The task: Could you repeat word for word only the lines from the one containing "The image size is (583, 1568)." to the last line of the data below?

----

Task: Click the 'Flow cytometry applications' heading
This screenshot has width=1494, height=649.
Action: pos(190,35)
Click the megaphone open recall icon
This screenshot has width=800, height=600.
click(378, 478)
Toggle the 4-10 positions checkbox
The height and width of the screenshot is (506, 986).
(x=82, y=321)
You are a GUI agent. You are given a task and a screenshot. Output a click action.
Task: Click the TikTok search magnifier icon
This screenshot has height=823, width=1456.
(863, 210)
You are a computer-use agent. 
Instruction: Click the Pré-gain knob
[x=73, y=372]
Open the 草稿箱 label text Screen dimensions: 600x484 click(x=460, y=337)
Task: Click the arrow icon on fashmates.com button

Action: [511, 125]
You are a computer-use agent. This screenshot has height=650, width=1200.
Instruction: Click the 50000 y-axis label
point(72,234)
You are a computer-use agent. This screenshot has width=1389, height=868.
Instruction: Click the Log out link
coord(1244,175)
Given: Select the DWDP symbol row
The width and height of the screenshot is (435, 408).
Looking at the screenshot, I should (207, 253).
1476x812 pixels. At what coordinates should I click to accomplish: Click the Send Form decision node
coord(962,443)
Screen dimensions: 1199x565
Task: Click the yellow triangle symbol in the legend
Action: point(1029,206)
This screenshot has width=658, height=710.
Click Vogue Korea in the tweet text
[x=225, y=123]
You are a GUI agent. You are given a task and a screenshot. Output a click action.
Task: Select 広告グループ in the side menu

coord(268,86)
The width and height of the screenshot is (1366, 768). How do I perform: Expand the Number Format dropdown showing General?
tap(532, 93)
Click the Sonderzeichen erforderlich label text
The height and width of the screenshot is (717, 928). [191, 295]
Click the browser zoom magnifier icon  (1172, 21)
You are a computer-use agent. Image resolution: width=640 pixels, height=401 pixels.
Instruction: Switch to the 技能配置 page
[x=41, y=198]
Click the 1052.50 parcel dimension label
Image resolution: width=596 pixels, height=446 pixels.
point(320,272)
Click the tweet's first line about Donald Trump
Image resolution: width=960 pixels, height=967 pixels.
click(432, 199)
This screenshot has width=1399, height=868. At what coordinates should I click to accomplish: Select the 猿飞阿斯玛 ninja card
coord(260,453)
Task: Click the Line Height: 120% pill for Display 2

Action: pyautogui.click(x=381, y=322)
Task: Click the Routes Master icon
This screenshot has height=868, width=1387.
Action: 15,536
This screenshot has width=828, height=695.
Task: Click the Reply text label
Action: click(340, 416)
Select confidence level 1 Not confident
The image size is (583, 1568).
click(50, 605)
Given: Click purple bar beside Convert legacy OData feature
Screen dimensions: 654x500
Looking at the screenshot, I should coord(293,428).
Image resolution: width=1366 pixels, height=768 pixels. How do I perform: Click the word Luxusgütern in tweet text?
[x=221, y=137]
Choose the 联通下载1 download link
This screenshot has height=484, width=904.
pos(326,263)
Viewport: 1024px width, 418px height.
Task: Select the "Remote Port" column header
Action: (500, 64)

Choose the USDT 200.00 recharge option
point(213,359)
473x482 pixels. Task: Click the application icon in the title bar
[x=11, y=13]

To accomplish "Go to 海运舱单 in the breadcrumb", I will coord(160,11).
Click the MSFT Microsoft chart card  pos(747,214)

----

Task answer:
The image size is (583, 1568).
click(50, 605)
Given: Click purple bar beside Convert legacy OData feature
Screen dimensions: 654x500
Looking at the screenshot, I should coord(293,428).
Image resolution: width=1366 pixels, height=768 pixels. How do I perform: Click the word Luxusgütern in tweet text?
[x=221, y=137]
Choose the 联通下载1 download link
This screenshot has height=484, width=904.
pos(326,263)
Viewport: 1024px width, 418px height.
Task: Select the "Remote Port" column header
Action: (500, 64)

Choose the USDT 200.00 recharge option
point(213,359)
473x482 pixels. Task: Click the application icon in the title bar
[x=11, y=13]

To accomplish "Go to 海运舱单 in the breadcrumb", I will coord(160,11).
Click the MSFT Microsoft chart card  pos(747,214)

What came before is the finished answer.